Some records:

* BEGIN *

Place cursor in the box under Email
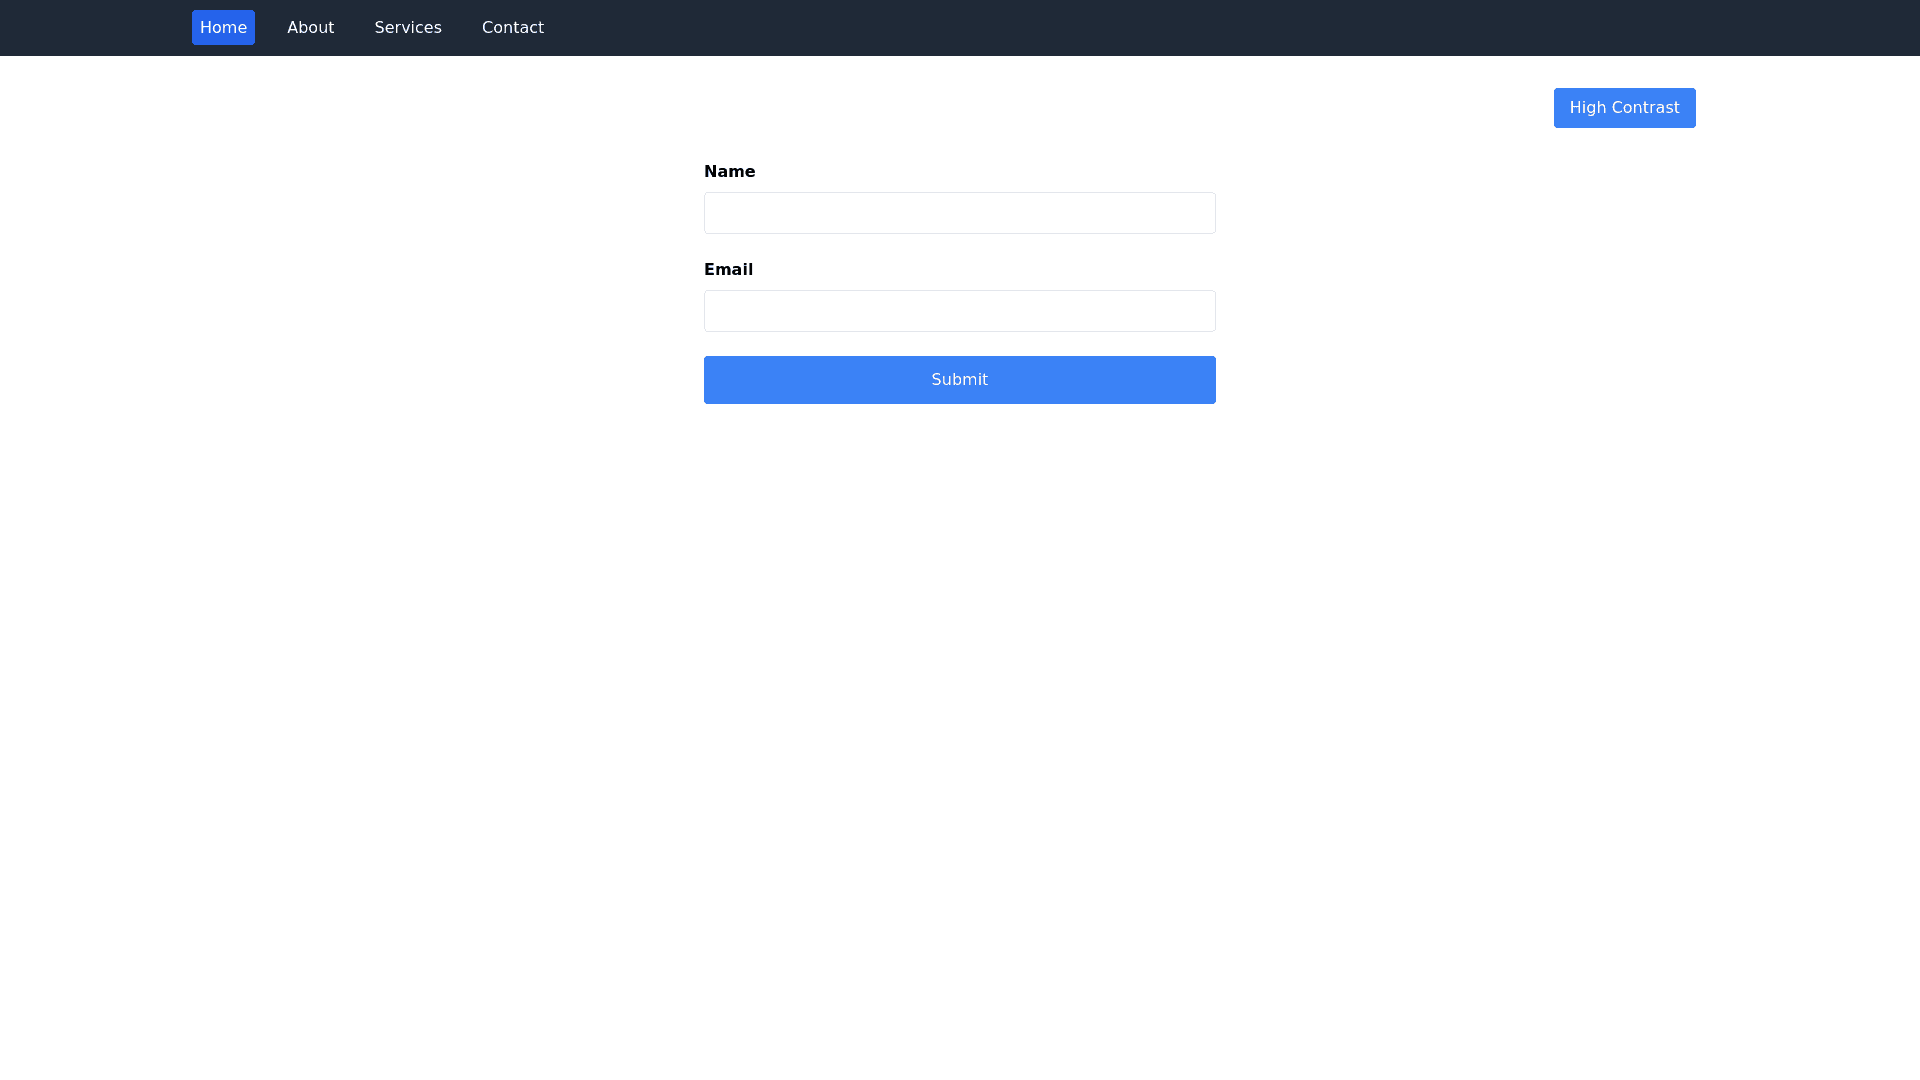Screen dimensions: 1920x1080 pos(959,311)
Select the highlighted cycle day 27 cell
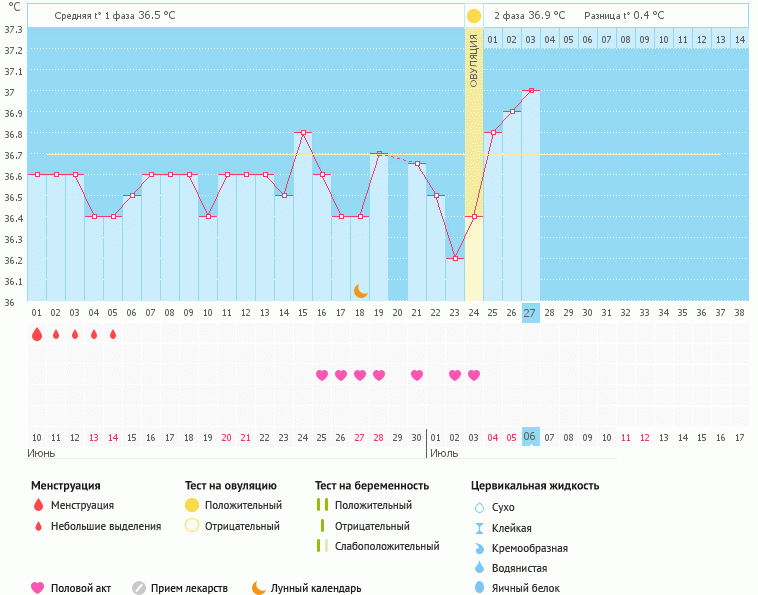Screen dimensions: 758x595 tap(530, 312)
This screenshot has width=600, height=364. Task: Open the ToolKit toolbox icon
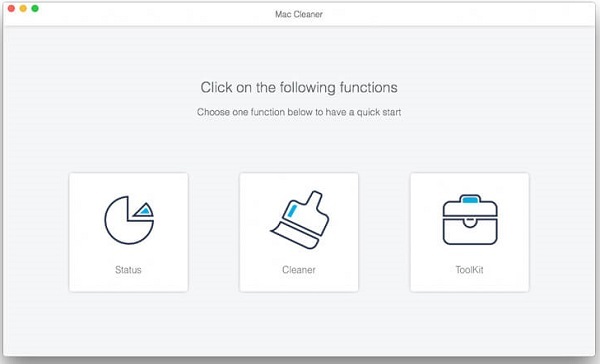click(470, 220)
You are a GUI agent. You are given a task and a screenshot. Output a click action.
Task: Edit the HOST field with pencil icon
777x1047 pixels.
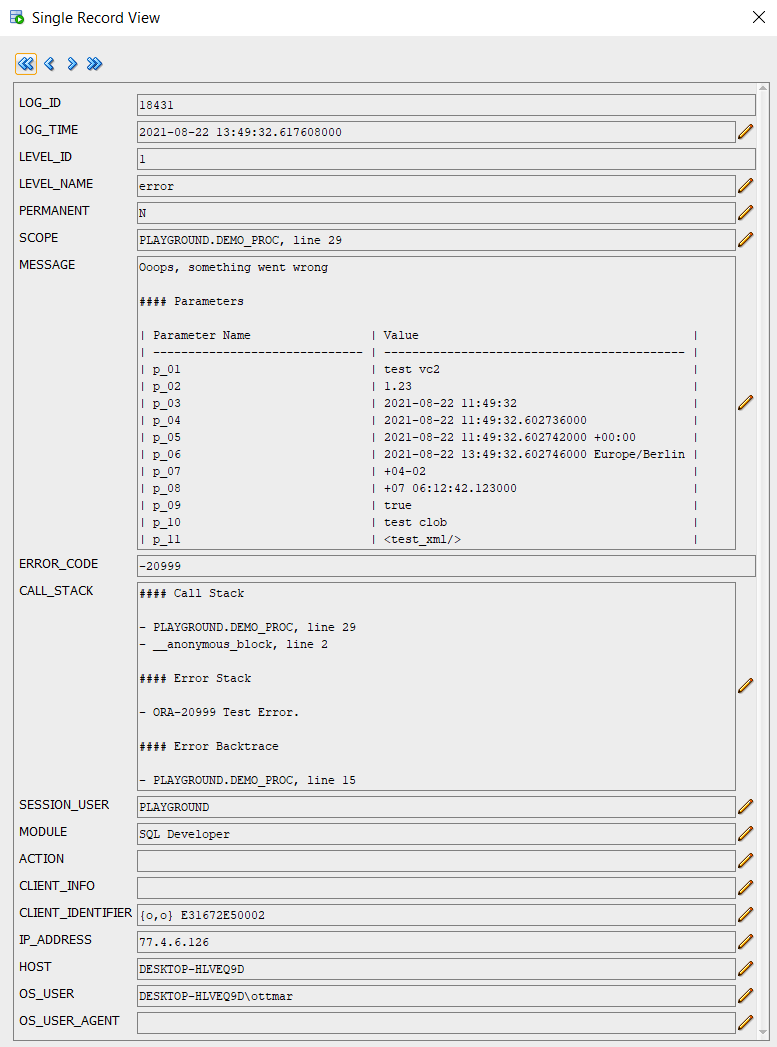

* END *

§ **AIM**: Write out every line of the entries above word for word, leaving out the pictures.

§ **COMPLETE OUTPUT**:
Place cursor in the box under Email
Screen dimensions: 1920x1080 pos(959,311)
Select the highlighted cycle day 27 cell
Screen dimensions: 758x595 tap(530, 312)
This screenshot has width=600, height=364. Task: Open the ToolKit toolbox icon
click(470, 220)
You are a GUI agent. You are given a task and a screenshot. Output a click action.
Task: Edit the HOST field with pencil icon
777x1047 pixels.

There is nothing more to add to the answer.